[JBoss JIRA] Created: (ISPN-993) Help to prevent deadlocks by making the lock id accessible through the public API
by Nicolas Filotto (JIRA)
Help to prevent deadlocks by making the lock id accessible through the public API
---------------------------------------------------------------------------------
Key: ISPN-993
URL: https://issues.jboss.org/browse/ISPN-993
Project: Infinispan
Issue Type: Feature Request
Reporter: Nicolas Filotto
Assignee: Manik Surtani
To prevent deadlocks when we use ISPN with transactions, we need to sort the keys before calling a method that acquires a lock such as cache.put and cache.remove. For example when we don't use the lock striping (i.e. we use one lock per key), the following use case will create a deadlock:
Thread #1 does:
{code}
tm.begin()
// We acquire the lock on "A"
cache.put("A","A");
// We acquire the lock on "B"
cache.put("B","B");
// Here all the acquired locks will be released
tm.commit();
{code}
Thread #2 does:
{code}
tm.begin()
// We acquire the lock on "B"
cache.put("B","B");
// We acquire the lock on "A"
cache.put("A","A");
// Here all the acquired locks will be released
tm.commit();
{code}
To prevent this deadlock we can simply sort the keys within the Tx such that the lock acquisition is done in the same order. Unfortunately when we use lock striping even when we sort the keys we can face deadlocks because we cannot predict how the locks are distributed over the keys. For example the following test case creates a deadlock when the lock striping is enabled.
{code}
public class TestDeadlock extends TestCase
{
/**
* We get an unpredictable deadlock because apart if we know the implementation
* of the ReentrantStripedLockContainer, we cannot know that the keys
* 8 * "a" and 13 * "a" are mapped to the same lock and 11 * "a" and 14 * "a" are
* both mapped to the same lock that is different from the first one.

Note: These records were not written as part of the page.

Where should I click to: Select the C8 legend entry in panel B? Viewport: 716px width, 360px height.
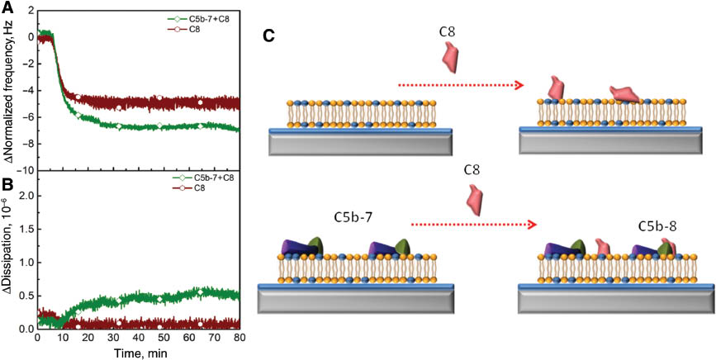[x=200, y=188]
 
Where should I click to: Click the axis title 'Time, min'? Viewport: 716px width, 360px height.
[x=138, y=353]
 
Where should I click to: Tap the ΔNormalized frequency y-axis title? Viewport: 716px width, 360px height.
[x=7, y=87]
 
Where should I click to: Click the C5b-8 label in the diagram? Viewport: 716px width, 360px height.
[x=660, y=225]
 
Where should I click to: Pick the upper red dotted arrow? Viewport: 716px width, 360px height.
[x=461, y=84]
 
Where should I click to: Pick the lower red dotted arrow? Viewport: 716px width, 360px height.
[x=473, y=224]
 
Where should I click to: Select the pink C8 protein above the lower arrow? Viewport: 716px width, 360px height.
[x=473, y=198]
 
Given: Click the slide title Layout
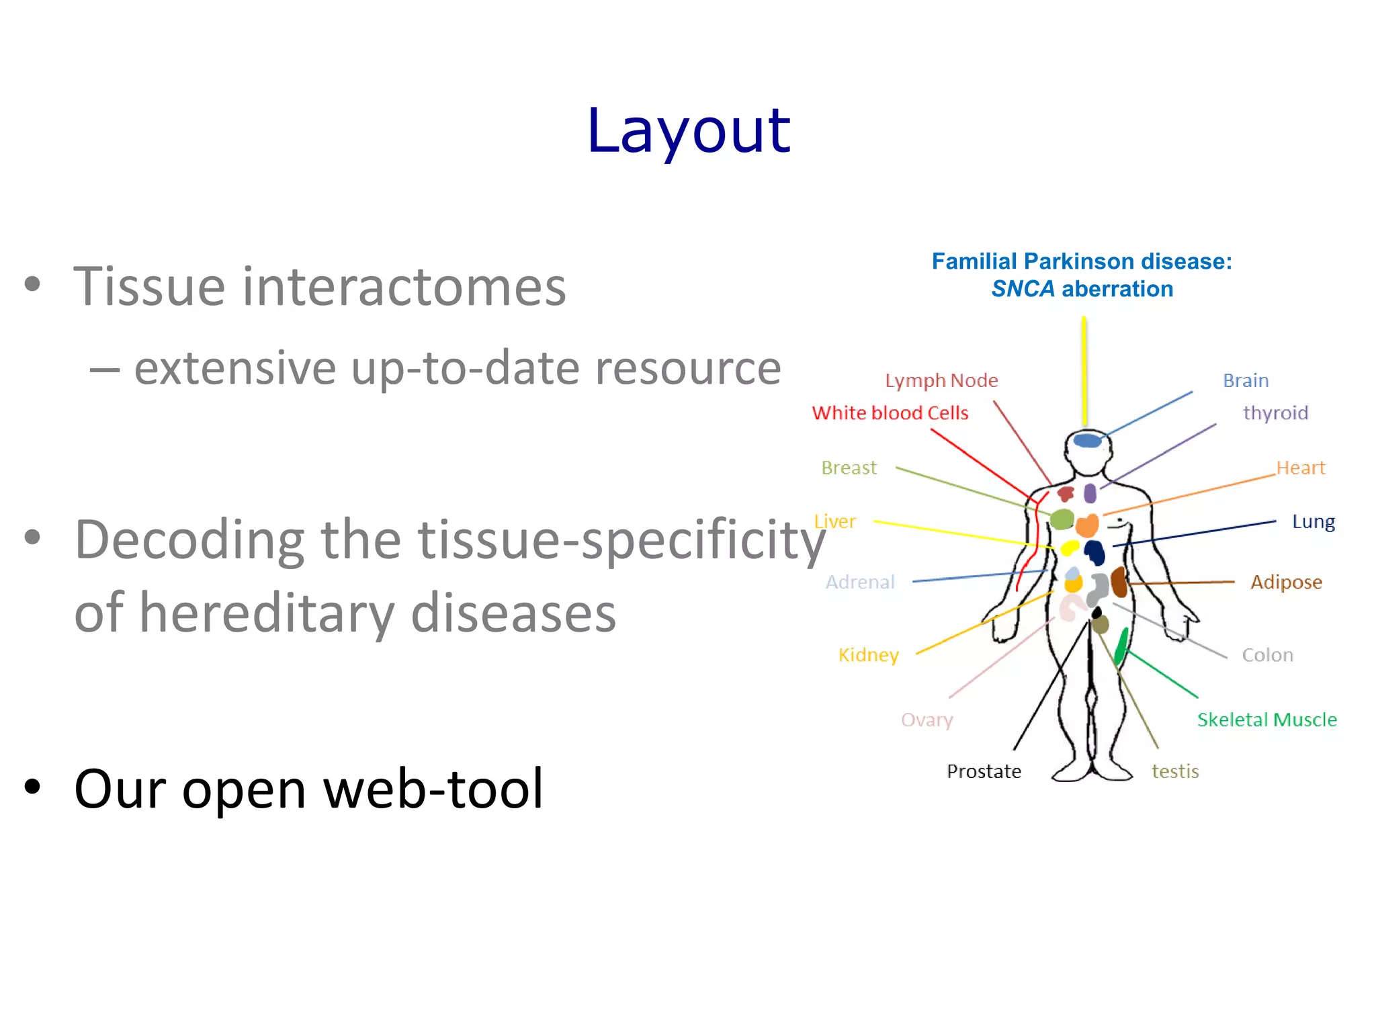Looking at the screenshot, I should pos(688,131).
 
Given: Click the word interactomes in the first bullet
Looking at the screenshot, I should pos(403,288).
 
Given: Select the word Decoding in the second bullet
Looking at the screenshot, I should pos(190,540).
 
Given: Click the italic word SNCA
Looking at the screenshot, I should pos(1023,289).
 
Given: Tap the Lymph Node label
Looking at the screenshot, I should pos(941,380).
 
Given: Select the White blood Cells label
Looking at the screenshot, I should pos(890,413).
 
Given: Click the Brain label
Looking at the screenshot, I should pos(1245,380).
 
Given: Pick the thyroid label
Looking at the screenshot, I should pos(1275,413).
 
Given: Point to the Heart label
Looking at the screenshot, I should pos(1300,468).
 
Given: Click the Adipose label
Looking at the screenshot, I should pos(1286,582).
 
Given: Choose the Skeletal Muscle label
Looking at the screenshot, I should pos(1266,720).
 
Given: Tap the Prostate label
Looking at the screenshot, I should pos(984,771).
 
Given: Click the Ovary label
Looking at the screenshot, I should pos(927,720).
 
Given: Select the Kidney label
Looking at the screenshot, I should pos(868,655).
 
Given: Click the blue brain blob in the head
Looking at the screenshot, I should pos(1087,441).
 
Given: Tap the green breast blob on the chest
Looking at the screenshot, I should pos(1062,519).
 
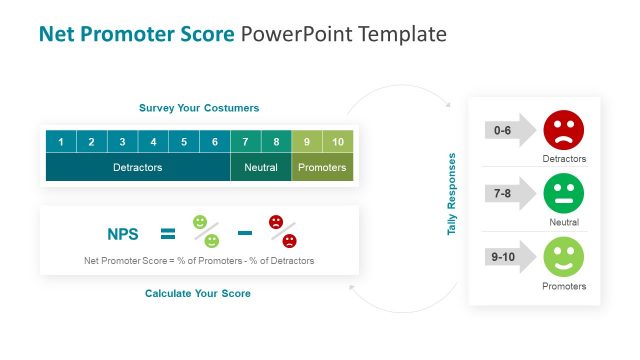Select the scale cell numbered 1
61,142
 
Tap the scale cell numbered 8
276,142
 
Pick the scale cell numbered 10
338,142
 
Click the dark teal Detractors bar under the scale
137,168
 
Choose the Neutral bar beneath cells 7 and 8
261,168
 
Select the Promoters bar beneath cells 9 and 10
323,168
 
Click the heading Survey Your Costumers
198,108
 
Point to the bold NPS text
124,234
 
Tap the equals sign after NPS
168,234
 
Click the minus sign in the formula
244,233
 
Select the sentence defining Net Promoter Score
199,261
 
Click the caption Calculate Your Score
198,294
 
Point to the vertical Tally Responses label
452,194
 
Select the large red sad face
563,129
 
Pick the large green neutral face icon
563,193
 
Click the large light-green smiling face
563,257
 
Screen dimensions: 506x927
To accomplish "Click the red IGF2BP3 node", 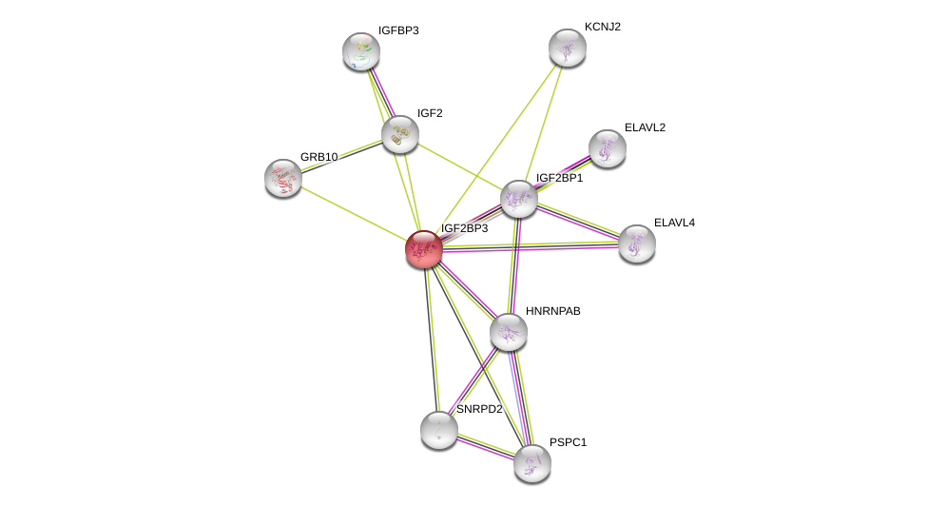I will click(x=423, y=249).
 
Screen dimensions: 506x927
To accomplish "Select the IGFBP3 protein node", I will click(x=361, y=51).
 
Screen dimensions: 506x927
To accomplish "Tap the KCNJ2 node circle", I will click(x=567, y=48).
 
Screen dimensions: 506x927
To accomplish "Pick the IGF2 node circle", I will click(x=400, y=134).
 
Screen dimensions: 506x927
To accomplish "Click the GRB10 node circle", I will click(x=283, y=177).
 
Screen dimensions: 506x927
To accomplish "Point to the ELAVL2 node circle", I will click(x=607, y=148).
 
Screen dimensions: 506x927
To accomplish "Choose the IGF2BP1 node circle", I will click(x=518, y=199).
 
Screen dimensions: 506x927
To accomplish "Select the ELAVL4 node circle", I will click(x=636, y=243).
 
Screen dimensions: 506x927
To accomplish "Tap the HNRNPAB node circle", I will click(x=509, y=332).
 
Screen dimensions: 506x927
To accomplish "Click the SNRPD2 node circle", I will click(x=438, y=430).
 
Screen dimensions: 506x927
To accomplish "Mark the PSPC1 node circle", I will click(x=531, y=463).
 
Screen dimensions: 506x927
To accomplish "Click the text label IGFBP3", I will click(x=397, y=30).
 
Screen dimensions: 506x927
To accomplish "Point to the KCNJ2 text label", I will click(x=602, y=27).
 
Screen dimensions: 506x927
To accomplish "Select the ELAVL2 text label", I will click(x=644, y=127).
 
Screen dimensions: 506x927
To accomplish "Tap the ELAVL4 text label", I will click(x=673, y=223).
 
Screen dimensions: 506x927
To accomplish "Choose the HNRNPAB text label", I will click(x=552, y=311).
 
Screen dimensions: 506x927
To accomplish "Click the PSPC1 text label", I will click(x=568, y=442).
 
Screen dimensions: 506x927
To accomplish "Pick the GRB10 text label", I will click(x=319, y=157).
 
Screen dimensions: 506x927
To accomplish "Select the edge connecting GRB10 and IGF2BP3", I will click(x=354, y=213).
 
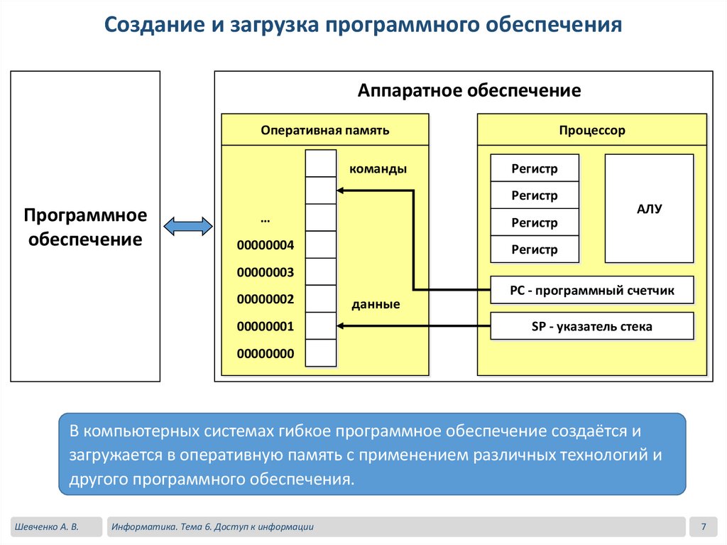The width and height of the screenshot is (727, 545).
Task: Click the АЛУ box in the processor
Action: (649, 209)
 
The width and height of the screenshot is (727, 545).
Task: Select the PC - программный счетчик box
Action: (591, 290)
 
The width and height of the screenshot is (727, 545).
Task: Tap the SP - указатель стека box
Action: (591, 327)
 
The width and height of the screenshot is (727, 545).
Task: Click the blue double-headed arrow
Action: (187, 227)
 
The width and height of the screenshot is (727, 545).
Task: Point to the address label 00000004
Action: (265, 246)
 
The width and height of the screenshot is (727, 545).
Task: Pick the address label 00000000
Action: (265, 353)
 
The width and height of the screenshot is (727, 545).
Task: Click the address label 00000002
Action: (265, 300)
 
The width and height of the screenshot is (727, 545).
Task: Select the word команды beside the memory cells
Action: (378, 169)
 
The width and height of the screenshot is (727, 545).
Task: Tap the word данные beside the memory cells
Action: (376, 304)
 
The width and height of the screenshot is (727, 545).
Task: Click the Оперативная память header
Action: (324, 130)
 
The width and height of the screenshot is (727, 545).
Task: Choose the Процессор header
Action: (591, 130)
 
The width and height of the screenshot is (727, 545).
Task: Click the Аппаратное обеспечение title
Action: (469, 91)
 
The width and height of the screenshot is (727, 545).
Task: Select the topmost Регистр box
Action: (535, 168)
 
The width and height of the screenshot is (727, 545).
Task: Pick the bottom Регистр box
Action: (535, 249)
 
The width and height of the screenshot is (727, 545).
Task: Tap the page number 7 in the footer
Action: (703, 527)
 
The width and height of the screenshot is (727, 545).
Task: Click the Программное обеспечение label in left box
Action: (85, 227)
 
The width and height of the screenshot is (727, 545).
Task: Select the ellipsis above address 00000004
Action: (265, 219)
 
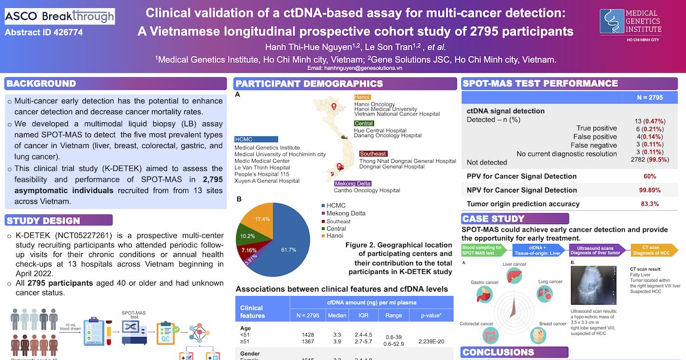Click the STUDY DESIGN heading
[x=44, y=220]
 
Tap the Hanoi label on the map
[x=362, y=98]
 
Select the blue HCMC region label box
[x=256, y=139]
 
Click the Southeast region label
[x=373, y=154]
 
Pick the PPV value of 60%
[x=650, y=176]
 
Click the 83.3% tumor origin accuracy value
[x=650, y=203]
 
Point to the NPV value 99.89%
[x=650, y=190]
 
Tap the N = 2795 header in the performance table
[x=650, y=98]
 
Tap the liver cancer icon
[x=514, y=278]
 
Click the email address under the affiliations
[x=354, y=67]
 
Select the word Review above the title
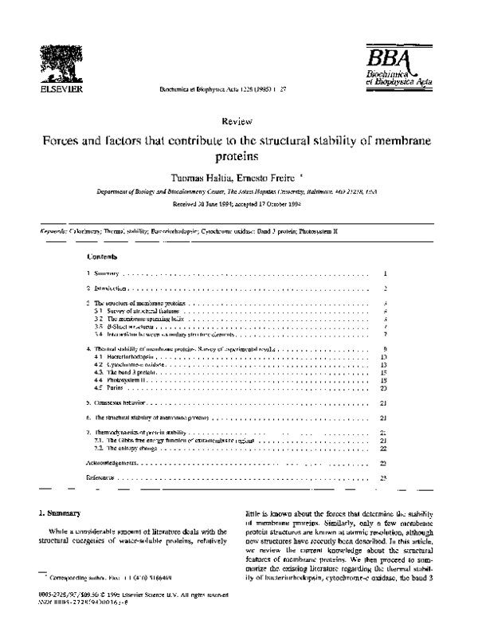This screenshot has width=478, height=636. point(239,122)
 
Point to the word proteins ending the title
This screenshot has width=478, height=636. point(239,157)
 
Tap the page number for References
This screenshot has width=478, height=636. point(384,477)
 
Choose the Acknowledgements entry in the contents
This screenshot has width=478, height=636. point(112,461)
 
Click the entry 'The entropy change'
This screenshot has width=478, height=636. point(122,447)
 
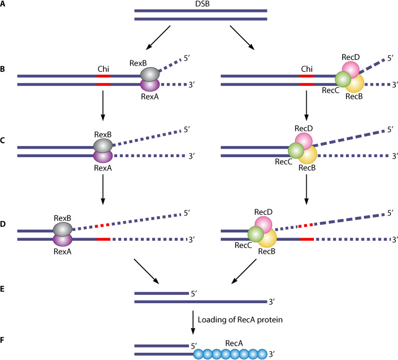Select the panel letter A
click(x=4, y=8)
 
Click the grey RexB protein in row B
click(x=150, y=75)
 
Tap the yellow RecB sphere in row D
click(x=266, y=239)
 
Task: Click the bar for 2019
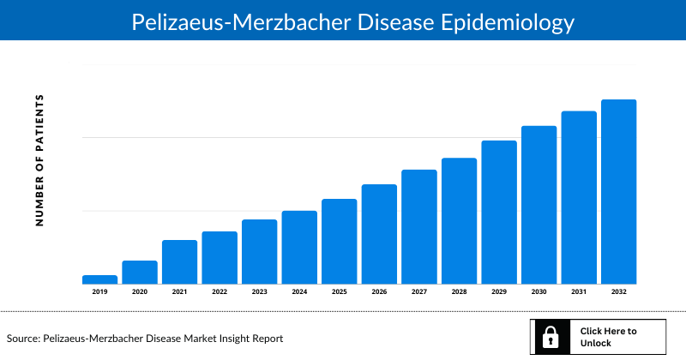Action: coord(99,279)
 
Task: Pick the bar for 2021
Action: coord(179,262)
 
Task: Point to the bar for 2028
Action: coord(459,221)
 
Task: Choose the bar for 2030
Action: coord(539,205)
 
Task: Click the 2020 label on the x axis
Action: coord(140,292)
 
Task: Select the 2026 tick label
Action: coord(379,292)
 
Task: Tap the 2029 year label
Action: coord(499,292)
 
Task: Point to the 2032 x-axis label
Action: coord(618,292)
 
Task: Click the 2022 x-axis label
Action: coord(220,292)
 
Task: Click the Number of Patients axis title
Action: coord(39,161)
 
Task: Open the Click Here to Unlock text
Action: coord(608,337)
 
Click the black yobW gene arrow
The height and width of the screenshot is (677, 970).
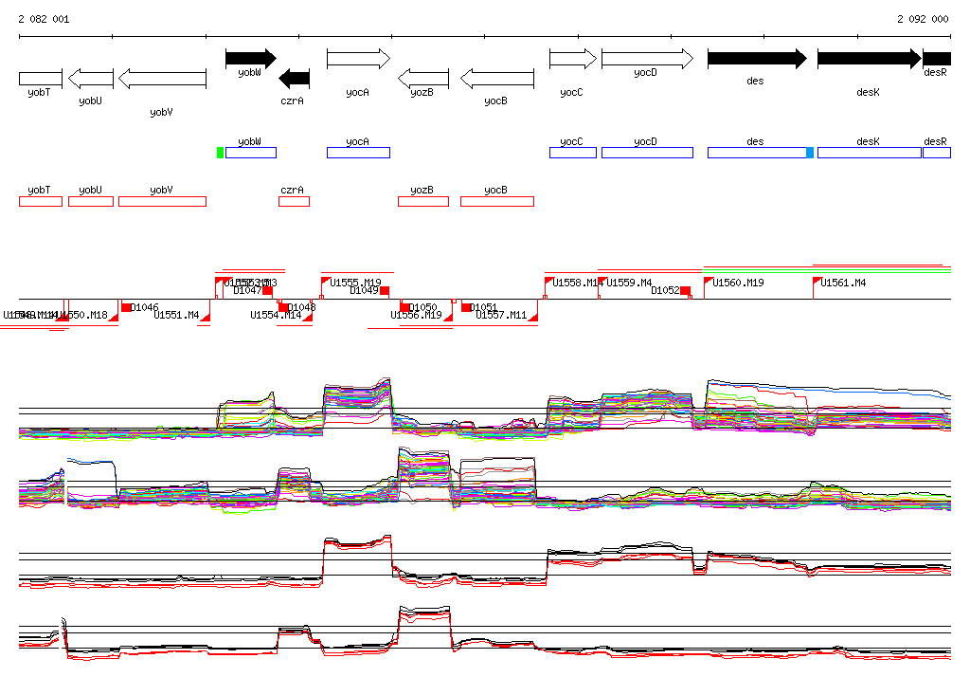click(x=250, y=59)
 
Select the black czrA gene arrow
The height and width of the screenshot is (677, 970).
click(x=295, y=78)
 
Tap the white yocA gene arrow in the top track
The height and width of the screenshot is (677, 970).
click(x=358, y=59)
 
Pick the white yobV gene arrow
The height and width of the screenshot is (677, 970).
click(x=162, y=78)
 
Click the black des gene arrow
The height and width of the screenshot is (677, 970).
click(x=756, y=59)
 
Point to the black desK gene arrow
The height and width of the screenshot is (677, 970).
click(x=869, y=59)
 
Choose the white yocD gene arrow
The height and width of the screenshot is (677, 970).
click(x=646, y=59)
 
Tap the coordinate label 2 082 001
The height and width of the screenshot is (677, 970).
click(x=44, y=19)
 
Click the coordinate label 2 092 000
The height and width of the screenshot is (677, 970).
click(x=923, y=19)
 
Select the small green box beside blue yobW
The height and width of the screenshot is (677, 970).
click(x=221, y=153)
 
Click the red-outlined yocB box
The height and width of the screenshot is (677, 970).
click(x=496, y=201)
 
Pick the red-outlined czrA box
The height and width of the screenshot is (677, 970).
click(x=294, y=201)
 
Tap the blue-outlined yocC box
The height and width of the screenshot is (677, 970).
click(x=572, y=153)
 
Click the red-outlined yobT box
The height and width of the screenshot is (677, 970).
click(x=40, y=201)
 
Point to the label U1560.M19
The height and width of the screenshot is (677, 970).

* In the use case below the keys are sorted but we still get a deadlock
*/
public void testUseLockStripingTrueUnpredictableDeadLock() throws Exception
{
DefaultCacheManager manager = new DefaultCacheManager();
manager.getDefaultConfiguration().setInvocationBatchingEnabled(true);
manager.getDefaultConfiguration().setLockAcquisitionTimeout(1000);
final Cache<String, String> cache = manager.getCache();
final CountDownLatch startSignal = new CountDownLatch(1);
final CountDownLatch endSignal = new CountDownLatch(2);
final AtomicReference<Exception> exception = new AtomicReference<Exception>();
new Thread()
{
/**
* @see java.lang.Thread#run()
*/
@Override
public void run()
{
try
{
cache.startBatch();
startSignal.await();
// 8 * "a"
cache.put("aaaaaaaa", "Value");
// 14 * "a"
cache.put("aaaaaaaaaaaaaa", "Value");
cache.endBatch(true);
}
catch (Exception e)
{
exception.set(e);
}
finally
{
endSignal.countDown();
}
}
}.start();
new Thread()
{
/**
* @see java.lang.Thread#run()
*/
@Override
public void run()
{
try
{
cache.startBatch();
startSignal.await();
// 11 * "a"
cache.put("aaaaaaaaaaa", "Value2");
// 13 * "a"
cache.put("aaaaaaaaaaaaa", "Value2");
cache.endBatch(true);
}
catch (Exception e)
{
exception.set(e);
}
finally
{
endSignal.countDown();
}
}
}.start();
startSignal.countDown();
endSignal.await();
assertNull(exception.get());
}
}
{code}
If we could get the lock id thanks to the public API, we could sort our keys according to this value and then avoid the deadlocks even when the lock striping is enabled.